We'll be on IRC this week too.
Comment #12
cweagansMy complete provision_change_site_password.drush.inc is here: https://gist.github.com/cweagans/2926c8f7953d35291ec1
(I'm building it as a separate module, but I'll move it into a patch in provision_tasks_extra at some point, and possibly into Aegir 3.x at some point)
Comment #13
anarcat commentedokay, so what's not working in that command?
Comment #14
cweagansAs far as I can tell, it's updating the MySQL password, but it's not regenerating the Apache config appropriately, so after this command is run, the site has one password, and the database has another.
Comment #15
helmo commentedI think I got it working....
https://gist.github.com/helmo/a564e718715787a0287f/revisions
A comment in generate_site_credentials() already mentions that this is not the best way to handle variables....
Comment #16
cweagansThanks, helmo!! That works great - I'll go ahead and package this up.
Comment #17
anarcat commentedlet's mark this as postponed until we have a link to a contrib module here :)
Comment #18
helmo commentedMoving to the provision_tasks_extra queue as per @cweagans in #12.
I doubt there would be much need for an addition to hosting_tasks_extra, or would anyone like to do this from the frontend?
Comment #19
cweagansI'll add a configuration page to hosting_tasks_extra to rotate passwords every $interval, and a hook_cron to kick it off.
Comment #20
ergonlogicImplementing a queue would probably be the best way forward to schedule regular triggering of this.
Comment #21
helmo commentedThis saved me again today ... I used this to fix some db privilege issues after a DNS name change, which messed up some grants.
Together with #2175595-1: Generate drush groups I was able to quickly reset all passwords on a server.
Here's a patch based on the gist .. only with minor cleanup.
* Is the filename OK?
* We could make the maintenance mode optional .. I temporarily disabled it to avoid errors during my recovery.
Comment #22
cweagansLooks like this has been committed.

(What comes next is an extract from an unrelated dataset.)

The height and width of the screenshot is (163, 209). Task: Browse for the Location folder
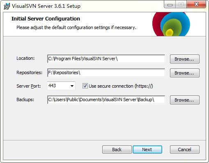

Can we close it? I'm using this in production for a client for automatic password rotations every 90 days, and it seems to be working well.
Comment #23
helmo commentedI see that I accidentally committed this in fd9a94eea65015780d98c34b00fab4b4cbabe9a8 "Fix hook_drush_load() check for http_basic_auth"
Code still seems ok, so lets leave it at that. We can always open a follow-up issue.